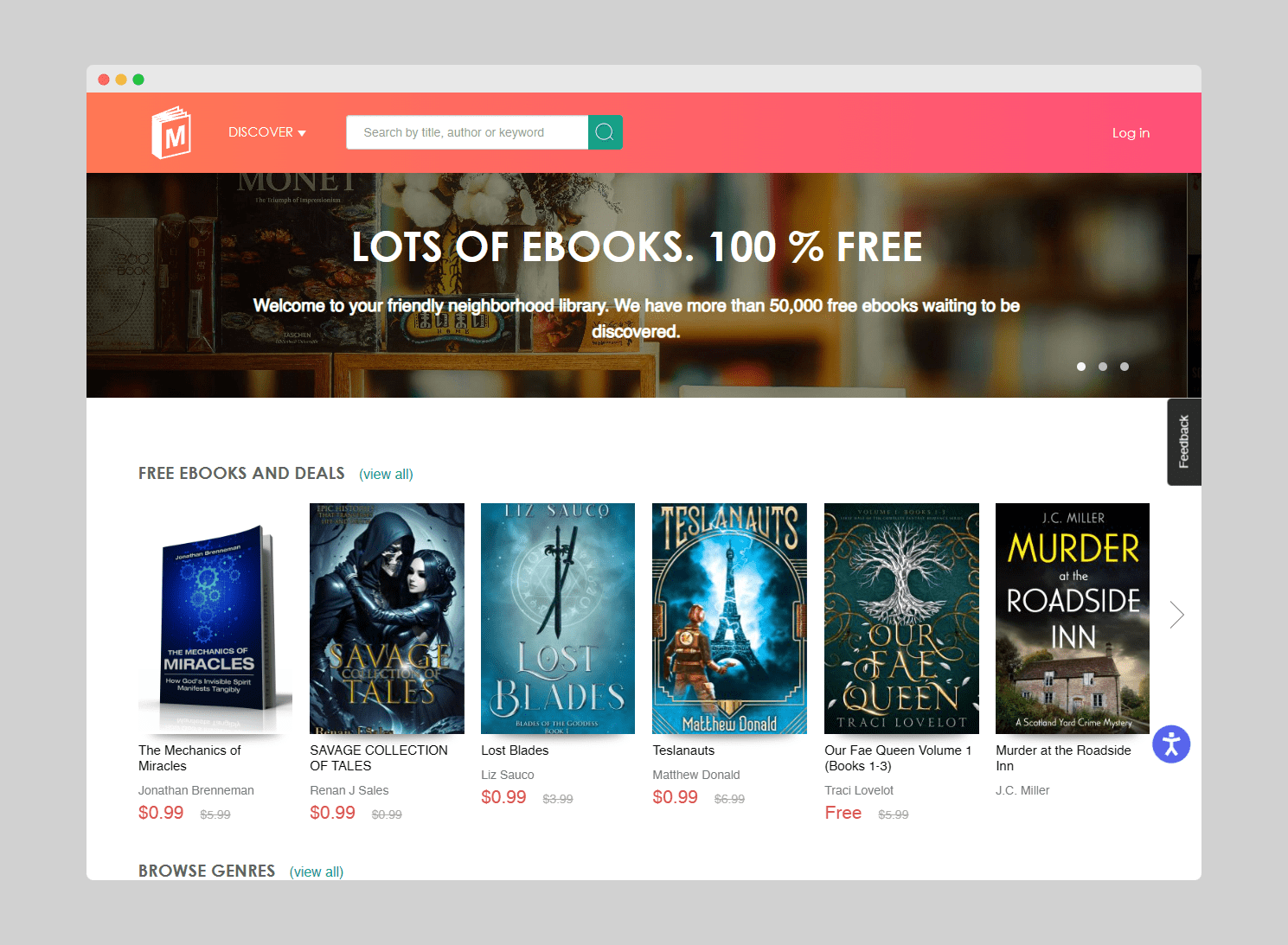This screenshot has height=945, width=1288.
Task: Open the DISCOVER dropdown menu
Action: 266,131
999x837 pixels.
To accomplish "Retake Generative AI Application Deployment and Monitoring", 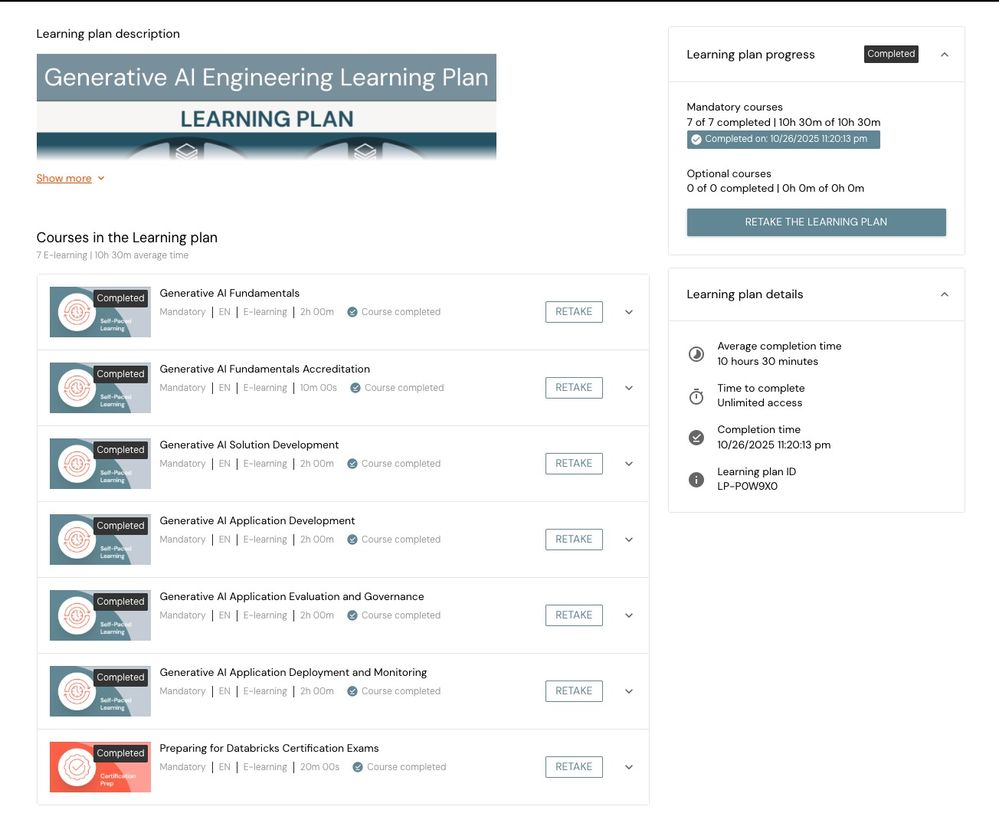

§ **Task description**
Transcribe exactly the lines above, running from the one that contains "999x837 pixels." through the final line of the listing, and skip every picture.

§ **Answer to the problem**
999x837 pixels.
To accomplish "Retake Generative AI Application Deployment and Monitoring", 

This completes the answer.